> REQUIRED WORK: Duplicate the data from the line with "Image resolution: width=312" up to and including the line with "point(86,900)".

> Text and item location data:
______

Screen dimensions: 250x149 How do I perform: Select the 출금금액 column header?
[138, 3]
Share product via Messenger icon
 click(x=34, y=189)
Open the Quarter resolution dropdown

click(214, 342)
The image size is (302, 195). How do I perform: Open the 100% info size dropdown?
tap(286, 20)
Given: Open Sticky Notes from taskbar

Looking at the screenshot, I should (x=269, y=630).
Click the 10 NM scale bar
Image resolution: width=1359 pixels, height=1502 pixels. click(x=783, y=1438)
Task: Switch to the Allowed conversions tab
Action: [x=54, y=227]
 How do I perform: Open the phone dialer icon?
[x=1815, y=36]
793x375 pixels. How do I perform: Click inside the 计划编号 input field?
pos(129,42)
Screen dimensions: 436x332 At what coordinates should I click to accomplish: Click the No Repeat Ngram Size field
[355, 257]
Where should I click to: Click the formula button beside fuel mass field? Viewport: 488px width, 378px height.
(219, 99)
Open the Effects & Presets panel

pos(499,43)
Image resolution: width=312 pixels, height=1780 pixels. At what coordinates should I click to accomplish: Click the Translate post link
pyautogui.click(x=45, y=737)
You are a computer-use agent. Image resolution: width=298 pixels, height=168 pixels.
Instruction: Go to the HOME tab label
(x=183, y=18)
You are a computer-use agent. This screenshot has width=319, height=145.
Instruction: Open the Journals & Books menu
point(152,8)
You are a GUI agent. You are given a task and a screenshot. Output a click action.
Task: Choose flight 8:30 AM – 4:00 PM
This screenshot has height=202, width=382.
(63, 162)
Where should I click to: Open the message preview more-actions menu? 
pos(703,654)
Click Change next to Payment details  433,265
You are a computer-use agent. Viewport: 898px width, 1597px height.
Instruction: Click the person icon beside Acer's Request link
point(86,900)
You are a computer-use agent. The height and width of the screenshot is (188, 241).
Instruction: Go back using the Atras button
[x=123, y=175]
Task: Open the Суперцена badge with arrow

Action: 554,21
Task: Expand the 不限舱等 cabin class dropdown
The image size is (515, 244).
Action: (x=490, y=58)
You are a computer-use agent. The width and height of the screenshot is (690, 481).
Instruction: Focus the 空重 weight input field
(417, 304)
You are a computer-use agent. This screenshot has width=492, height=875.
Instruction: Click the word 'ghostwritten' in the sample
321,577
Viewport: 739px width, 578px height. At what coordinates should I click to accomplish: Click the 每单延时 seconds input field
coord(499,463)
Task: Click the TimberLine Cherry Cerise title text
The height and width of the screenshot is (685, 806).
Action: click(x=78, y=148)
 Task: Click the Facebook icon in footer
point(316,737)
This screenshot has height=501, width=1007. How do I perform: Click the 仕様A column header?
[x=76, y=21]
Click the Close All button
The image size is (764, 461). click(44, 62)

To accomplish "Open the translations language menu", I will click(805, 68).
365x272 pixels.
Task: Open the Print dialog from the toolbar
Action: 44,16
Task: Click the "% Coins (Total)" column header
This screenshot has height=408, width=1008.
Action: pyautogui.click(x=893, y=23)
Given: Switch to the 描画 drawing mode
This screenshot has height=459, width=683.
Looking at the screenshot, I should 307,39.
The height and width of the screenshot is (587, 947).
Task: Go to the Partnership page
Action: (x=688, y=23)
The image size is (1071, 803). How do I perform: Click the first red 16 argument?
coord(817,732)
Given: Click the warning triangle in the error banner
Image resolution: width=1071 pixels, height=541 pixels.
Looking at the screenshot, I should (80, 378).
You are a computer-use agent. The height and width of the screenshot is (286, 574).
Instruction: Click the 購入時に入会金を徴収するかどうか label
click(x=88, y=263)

______

> COMPLETED EXERCISE:
Image resolution: width=312 pixels, height=1780 pixels. At what coordinates should I click to accomplish: Click the Translate post link
pyautogui.click(x=45, y=737)
You are a computer-use agent. Image resolution: width=298 pixels, height=168 pixels.
Instruction: Go to the HOME tab label
(x=183, y=18)
You are a computer-use agent. This screenshot has width=319, height=145.
Instruction: Open the Journals & Books menu
point(152,8)
You are a GUI agent. You are given a task and a screenshot. Output a click action.
Task: Choose flight 8:30 AM – 4:00 PM
This screenshot has height=202, width=382.
(63, 162)
Where should I click to: Open the message preview more-actions menu? 
pos(703,654)
Click Change next to Payment details  433,265
You are a computer-use agent. Viewport: 898px width, 1597px height.
Instruction: Click the person icon beside Acer's Request link
point(86,900)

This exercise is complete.